Software

Patch now: Linux file system security hole, dubbed Sequoia, can take over systems


Some days, it doesn’t rain, it pours. That’s the case with Linux today. Not one, but two serious security holes have recently been exposed. First, there was a systemd bug which could easily knock out systems. Now there’s this security hole in the Linux kernel’s file system, which any user could use to take over a computer. Like I said, some days it just pours.

The Qualys Research Team, which uncovered the file system bug, also discovered a size_t-to-int type conversion vulnerability in the Linux kernel’s filesystem. This Linux security hole has been named Sequoia and it’s been designated CVE-2021-33909.

Doesn’t sound like much, does it? Au contraire! It can be used against most Linux distributions in their default configurations. And, worse still, any — I repeat, any — unprivileged user can abuse it to gain root privileges.

Here’s how it works. We all use filesystems every day, but you probably don’t think about how it works. Who, except for developers, does? In Linux’s case, the file system interface is implemented in a three-layered architecture. There’s the user interface layer; the file system implementation; and the storage device drivers. 

Within the Linux kernel’s seq_file interface produces virtual files containing sequences of records. Each record must fit into a seq_file buffer. When it runs out of space, it’s just enlarged by doubling its size. That’s not a problem. You’ll run out of memory long before you can hack the system with this. The problem shows up because this size_t variable is also passed to functions whose size argument is a signed 32-bit integer, not a size_t. And that, my friend, while a very large number, can be overrun. 

Then, as Bharat Jogi, Qualys’ Senior Manager of Vulnerabilities and Signatures, explains, “If an unprivileged local attacker creates, mounts, and deletes a deep directory structure whose total path length exceeds 1GB, and if the attacker open()s and read()s /proc/self/mountinfo, then” through a series of other maneuvers you can write to out of bounds memory. 

And, with that, you can corrupt data, crash the system, or, worst of all, execute unauthorized code. Alas, there are numerous known hacks that use memory overruns to become the root user and grab control of a computer. 

In fact, that’s exactly what Qualys security team did. They developed an exploit, which they then used to obtain full root privileges on default installations of Ubuntu 20.04, Ubuntu 20.10, Ubuntu 21.04, Debian 11, and Fedora 34. OK, let’s just admit it. Pretty much any Linux distro is vulnerable to this trick.

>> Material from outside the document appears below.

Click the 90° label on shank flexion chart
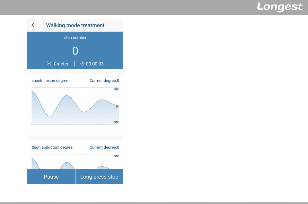308x204 pixels. 117,89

Is this a great day to be a Linus sysadmin or what?

The good news is that while this problem is alive and nasty in any system running the Linux kernel 3.16 through 5.13.x before 5.13.4, patches are available. In fact, I patched my Linux Mint desktop for it, before I even started to write this story. Yes, it’s that bad. 

Eric Sandeen, Red Hat‘s top file system developer, came up with a fix for the problem. 

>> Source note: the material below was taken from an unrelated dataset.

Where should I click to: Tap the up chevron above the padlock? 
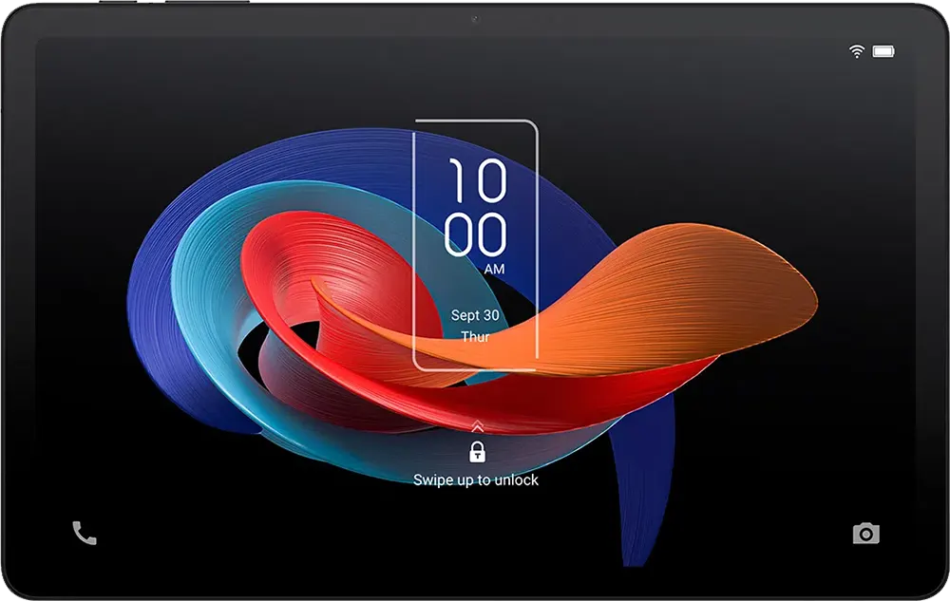476,426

Greg Kroah-Hartman, the Linux kernel maintainer for the Linux stable branch, subsequently released the kernel patch for Sequoia on July 20th in the Linux kernel 5.13.4 release.

If you can’t upgrade your kernel, you can still mitigate the problem by setting /proc/sys/kernel/unprivileged_userns_clone to 0. This prevents an attacker from mounting a long directory in a user namespace. However, the attacker may still be able to mount a poisonously long directory via Filesystem in Userspace (FUSE). You should also set /proc/sys/kernel/unprivileged_bpf_disabled to 1. This prevents an attacker from loading an eBPF program into the kernel. However, there may be other ways to attack. The only sure way to stop this security hole in its track is to update your kernel. 

This fix is also available in most Linux distributions now. So, if you’ve been sitting on your hands and not updating your Linux computers, it’s time to get off them and start typing in patching commands.